__Exercise description__
Give an exact copy of the data that follows.

Start of Material provided

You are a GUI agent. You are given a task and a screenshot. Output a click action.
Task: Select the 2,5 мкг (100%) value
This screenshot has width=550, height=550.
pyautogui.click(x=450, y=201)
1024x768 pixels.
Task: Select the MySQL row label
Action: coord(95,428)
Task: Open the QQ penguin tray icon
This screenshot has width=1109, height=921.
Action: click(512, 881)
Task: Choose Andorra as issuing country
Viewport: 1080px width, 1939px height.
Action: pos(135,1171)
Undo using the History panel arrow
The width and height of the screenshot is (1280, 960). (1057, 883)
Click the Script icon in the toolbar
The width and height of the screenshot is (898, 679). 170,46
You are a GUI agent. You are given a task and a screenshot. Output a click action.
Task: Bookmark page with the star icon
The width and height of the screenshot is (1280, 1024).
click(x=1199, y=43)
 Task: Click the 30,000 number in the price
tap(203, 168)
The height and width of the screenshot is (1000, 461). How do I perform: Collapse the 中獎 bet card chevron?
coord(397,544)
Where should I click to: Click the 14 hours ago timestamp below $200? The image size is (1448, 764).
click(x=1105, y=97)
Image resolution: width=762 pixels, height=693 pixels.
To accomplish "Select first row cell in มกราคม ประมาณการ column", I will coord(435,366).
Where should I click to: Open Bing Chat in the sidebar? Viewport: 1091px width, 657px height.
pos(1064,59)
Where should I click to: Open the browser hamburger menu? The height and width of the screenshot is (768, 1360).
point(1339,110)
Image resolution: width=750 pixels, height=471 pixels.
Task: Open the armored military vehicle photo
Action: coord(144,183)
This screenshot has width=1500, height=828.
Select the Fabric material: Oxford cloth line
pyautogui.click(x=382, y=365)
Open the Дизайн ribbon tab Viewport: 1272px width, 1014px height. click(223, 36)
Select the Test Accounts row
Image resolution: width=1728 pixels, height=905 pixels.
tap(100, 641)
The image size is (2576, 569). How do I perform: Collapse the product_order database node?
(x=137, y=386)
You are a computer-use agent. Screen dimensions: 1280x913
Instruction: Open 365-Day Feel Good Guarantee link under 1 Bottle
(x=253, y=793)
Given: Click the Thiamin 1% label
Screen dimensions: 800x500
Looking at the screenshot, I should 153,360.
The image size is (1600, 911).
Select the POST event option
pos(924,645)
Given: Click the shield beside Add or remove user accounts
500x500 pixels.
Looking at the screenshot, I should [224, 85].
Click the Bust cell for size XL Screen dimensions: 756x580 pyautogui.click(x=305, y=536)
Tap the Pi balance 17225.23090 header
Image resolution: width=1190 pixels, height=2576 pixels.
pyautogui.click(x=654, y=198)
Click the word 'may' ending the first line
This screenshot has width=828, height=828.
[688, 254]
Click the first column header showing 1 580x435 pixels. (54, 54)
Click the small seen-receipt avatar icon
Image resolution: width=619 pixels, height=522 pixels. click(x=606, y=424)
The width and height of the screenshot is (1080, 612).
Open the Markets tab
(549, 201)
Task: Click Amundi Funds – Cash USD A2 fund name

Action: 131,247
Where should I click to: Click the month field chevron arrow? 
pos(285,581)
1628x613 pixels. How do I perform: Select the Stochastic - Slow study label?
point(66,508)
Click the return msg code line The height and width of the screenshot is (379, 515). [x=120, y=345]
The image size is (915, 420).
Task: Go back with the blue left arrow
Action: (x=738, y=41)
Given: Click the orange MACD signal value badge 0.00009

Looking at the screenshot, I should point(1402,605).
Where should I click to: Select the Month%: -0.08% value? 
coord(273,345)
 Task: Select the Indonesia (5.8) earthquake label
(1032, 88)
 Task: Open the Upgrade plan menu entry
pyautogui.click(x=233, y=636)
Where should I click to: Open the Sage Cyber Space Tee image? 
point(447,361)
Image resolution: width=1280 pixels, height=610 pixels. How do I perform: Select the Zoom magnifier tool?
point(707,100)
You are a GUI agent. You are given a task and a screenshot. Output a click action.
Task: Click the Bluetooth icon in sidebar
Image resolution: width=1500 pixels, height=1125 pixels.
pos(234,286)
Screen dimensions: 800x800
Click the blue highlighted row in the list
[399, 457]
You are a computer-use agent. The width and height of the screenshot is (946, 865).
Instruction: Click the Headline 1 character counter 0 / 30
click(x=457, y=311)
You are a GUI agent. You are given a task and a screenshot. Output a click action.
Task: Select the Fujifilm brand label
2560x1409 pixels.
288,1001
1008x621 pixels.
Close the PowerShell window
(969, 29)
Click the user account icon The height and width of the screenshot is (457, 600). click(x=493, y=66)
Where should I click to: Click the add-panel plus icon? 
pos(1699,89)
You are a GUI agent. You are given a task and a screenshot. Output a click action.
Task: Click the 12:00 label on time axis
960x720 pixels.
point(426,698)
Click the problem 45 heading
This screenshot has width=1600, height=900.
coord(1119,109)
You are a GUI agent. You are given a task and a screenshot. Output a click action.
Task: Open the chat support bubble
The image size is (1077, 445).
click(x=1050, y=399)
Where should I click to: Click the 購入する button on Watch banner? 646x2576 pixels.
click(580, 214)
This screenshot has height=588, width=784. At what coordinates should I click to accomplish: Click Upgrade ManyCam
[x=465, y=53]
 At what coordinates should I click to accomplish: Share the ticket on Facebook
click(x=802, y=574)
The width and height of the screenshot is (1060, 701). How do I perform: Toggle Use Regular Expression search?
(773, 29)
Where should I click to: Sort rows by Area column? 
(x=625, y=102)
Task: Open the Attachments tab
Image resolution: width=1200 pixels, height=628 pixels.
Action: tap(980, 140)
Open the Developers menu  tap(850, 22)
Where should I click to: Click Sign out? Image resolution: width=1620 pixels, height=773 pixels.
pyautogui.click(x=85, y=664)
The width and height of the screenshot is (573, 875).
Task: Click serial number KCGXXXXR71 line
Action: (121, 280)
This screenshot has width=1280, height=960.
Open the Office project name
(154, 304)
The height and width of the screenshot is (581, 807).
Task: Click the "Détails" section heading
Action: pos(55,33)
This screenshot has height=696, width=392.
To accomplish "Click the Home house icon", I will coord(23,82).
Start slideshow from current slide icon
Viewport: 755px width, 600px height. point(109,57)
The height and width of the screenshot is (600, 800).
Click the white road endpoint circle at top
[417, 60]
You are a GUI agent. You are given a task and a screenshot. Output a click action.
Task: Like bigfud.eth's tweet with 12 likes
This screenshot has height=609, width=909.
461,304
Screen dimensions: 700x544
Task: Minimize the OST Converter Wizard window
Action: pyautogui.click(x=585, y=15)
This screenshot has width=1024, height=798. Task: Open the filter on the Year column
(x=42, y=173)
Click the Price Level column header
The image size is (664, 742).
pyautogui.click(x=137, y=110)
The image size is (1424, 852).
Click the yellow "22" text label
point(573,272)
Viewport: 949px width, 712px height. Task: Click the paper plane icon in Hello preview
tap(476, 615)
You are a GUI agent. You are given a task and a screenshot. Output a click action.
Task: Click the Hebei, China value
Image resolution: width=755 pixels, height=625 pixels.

End of Material provided

__Answer box__
You are a GUI agent. You are given a task and a screenshot. Output a click action.
Task: Select the 2,5 мкг (100%) value
This screenshot has width=550, height=550.
pyautogui.click(x=450, y=201)
1024x768 pixels.
Task: Select the MySQL row label
Action: coord(95,428)
Task: Open the QQ penguin tray icon
This screenshot has width=1109, height=921.
Action: click(512, 881)
Task: Choose Andorra as issuing country
Viewport: 1080px width, 1939px height.
Action: pos(135,1171)
Undo using the History panel arrow
The width and height of the screenshot is (1280, 960). (1057, 883)
Click the Script icon in the toolbar
The width and height of the screenshot is (898, 679). 170,46
You are a GUI agent. You are given a task and a screenshot. Output a click action.
Task: Bookmark page with the star icon
The width and height of the screenshot is (1280, 1024).
click(x=1199, y=43)
 Task: Click the 30,000 number in the price
tap(203, 168)
The height and width of the screenshot is (1000, 461). How do I perform: Collapse the 中獎 bet card chevron?
coord(397,544)
Where should I click to: Click the 14 hours ago timestamp below $200? The image size is (1448, 764).
click(x=1105, y=97)
Image resolution: width=762 pixels, height=693 pixels.
To accomplish "Select first row cell in มกราคม ประมาณการ column", I will coord(435,366).
Where should I click to: Open Bing Chat in the sidebar? Viewport: 1091px width, 657px height.
pos(1064,59)
Where should I click to: Open the browser hamburger menu? The height and width of the screenshot is (768, 1360).
point(1339,110)
Image resolution: width=750 pixels, height=471 pixels.
Task: Open the armored military vehicle photo
Action: coord(144,183)
This screenshot has width=1500, height=828.
Select the Fabric material: Oxford cloth line
pyautogui.click(x=382, y=365)
Open the Дизайн ribbon tab Viewport: 1272px width, 1014px height. click(223, 36)
Select the Test Accounts row
Image resolution: width=1728 pixels, height=905 pixels.
tap(100, 641)
The image size is (2576, 569). How do I perform: Collapse the product_order database node?
(x=137, y=386)
You are a computer-use agent. Screen dimensions: 1280x913
Instruction: Open 365-Day Feel Good Guarantee link under 1 Bottle
(x=253, y=793)
Given: Click the Thiamin 1% label
Screen dimensions: 800x500
Looking at the screenshot, I should 153,360.
The image size is (1600, 911).
Select the POST event option
pos(924,645)
Given: Click the shield beside Add or remove user accounts
500x500 pixels.
Looking at the screenshot, I should [224, 85].
Click the Bust cell for size XL Screen dimensions: 756x580 pyautogui.click(x=305, y=536)
Tap the Pi balance 17225.23090 header
Image resolution: width=1190 pixels, height=2576 pixels.
pyautogui.click(x=654, y=198)
Click the word 'may' ending the first line
This screenshot has width=828, height=828.
[688, 254]
Click the first column header showing 1 580x435 pixels. (54, 54)
Click the small seen-receipt avatar icon
Image resolution: width=619 pixels, height=522 pixels. click(x=606, y=424)
The width and height of the screenshot is (1080, 612).
Open the Markets tab
(549, 201)
Task: Click Amundi Funds – Cash USD A2 fund name

Action: 131,247
Where should I click to: Click the month field chevron arrow? 
pos(285,581)
1628x613 pixels. How do I perform: Select the Stochastic - Slow study label?
point(66,508)
Click the return msg code line The height and width of the screenshot is (379, 515). [x=120, y=345]
The image size is (915, 420).
Task: Go back with the blue left arrow
Action: (x=738, y=41)
Given: Click the orange MACD signal value badge 0.00009

Looking at the screenshot, I should point(1402,605).
Where should I click to: Select the Month%: -0.08% value? 
coord(273,345)
 Task: Select the Indonesia (5.8) earthquake label
(1032, 88)
 Task: Open the Upgrade plan menu entry
pyautogui.click(x=233, y=636)
Where should I click to: Open the Sage Cyber Space Tee image? 
point(447,361)
Image resolution: width=1280 pixels, height=610 pixels. How do I perform: Select the Zoom magnifier tool?
point(707,100)
You are a GUI agent. You are given a task and a screenshot. Output a click action.
Task: Click the Bluetooth icon in sidebar
Image resolution: width=1500 pixels, height=1125 pixels.
pos(234,286)
Screen dimensions: 800x800
Click the blue highlighted row in the list
[399, 457]
You are a computer-use agent. The width and height of the screenshot is (946, 865).
Instruction: Click the Headline 1 character counter 0 / 30
click(x=457, y=311)
You are a GUI agent. You are given a task and a screenshot. Output a click action.
Task: Select the Fujifilm brand label
2560x1409 pixels.
288,1001
1008x621 pixels.
Close the PowerShell window
(969, 29)
Click the user account icon The height and width of the screenshot is (457, 600). click(x=493, y=66)
Where should I click to: Click the add-panel plus icon? 
pos(1699,89)
You are a GUI agent. You are given a task and a screenshot. Output a click action.
Task: Click the 12:00 label on time axis
960x720 pixels.
point(426,698)
Click the problem 45 heading
This screenshot has width=1600, height=900.
coord(1119,109)
You are a GUI agent. You are given a task and a screenshot. Output a click action.
Task: Open the chat support bubble
The image size is (1077, 445).
click(x=1050, y=399)
Where should I click to: Click the 購入する button on Watch banner? 646x2576 pixels.
click(580, 214)
This screenshot has height=588, width=784. At what coordinates should I click to accomplish: Click Upgrade ManyCam
[x=465, y=53]
 At what coordinates should I click to accomplish: Share the ticket on Facebook
click(x=802, y=574)
The width and height of the screenshot is (1060, 701). How do I perform: Toggle Use Regular Expression search?
(773, 29)
Where should I click to: Sort rows by Area column? 
(x=625, y=102)
Task: Open the Attachments tab
Image resolution: width=1200 pixels, height=628 pixels.
Action: tap(980, 140)
Open the Developers menu  tap(850, 22)
Where should I click to: Click Sign out? Image resolution: width=1620 pixels, height=773 pixels.
pyautogui.click(x=85, y=664)
The width and height of the screenshot is (573, 875).
Task: Click serial number KCGXXXXR71 line
Action: (121, 280)
This screenshot has width=1280, height=960.
Open the Office project name
(154, 304)
The height and width of the screenshot is (581, 807).
Task: Click the "Détails" section heading
Action: pos(55,33)
This screenshot has height=696, width=392.
To accomplish "Click the Home house icon", I will coord(23,82).
Start slideshow from current slide icon
Viewport: 755px width, 600px height. point(109,57)
The height and width of the screenshot is (600, 800).
Click the white road endpoint circle at top
[417, 60]
You are a GUI agent. You are given a task and a screenshot. Output a click action.
Task: Like bigfud.eth's tweet with 12 likes
This screenshot has height=609, width=909.
461,304
Screen dimensions: 700x544
Task: Minimize the OST Converter Wizard window
Action: pyautogui.click(x=585, y=15)
This screenshot has width=1024, height=798. Task: Open the filter on the Year column
(x=42, y=173)
Click the Price Level column header
The image size is (664, 742).
pyautogui.click(x=137, y=110)
The image size is (1424, 852).
Click the yellow "22" text label
point(573,272)
Viewport: 949px width, 712px height. Task: Click the paper plane icon in Hello preview
tap(476, 615)
You are a GUI agent. You are given a task and a screenshot. Output a click action.
Task: Click the Hebei, China value
Image resolution: width=755 pixels, height=625 pixels.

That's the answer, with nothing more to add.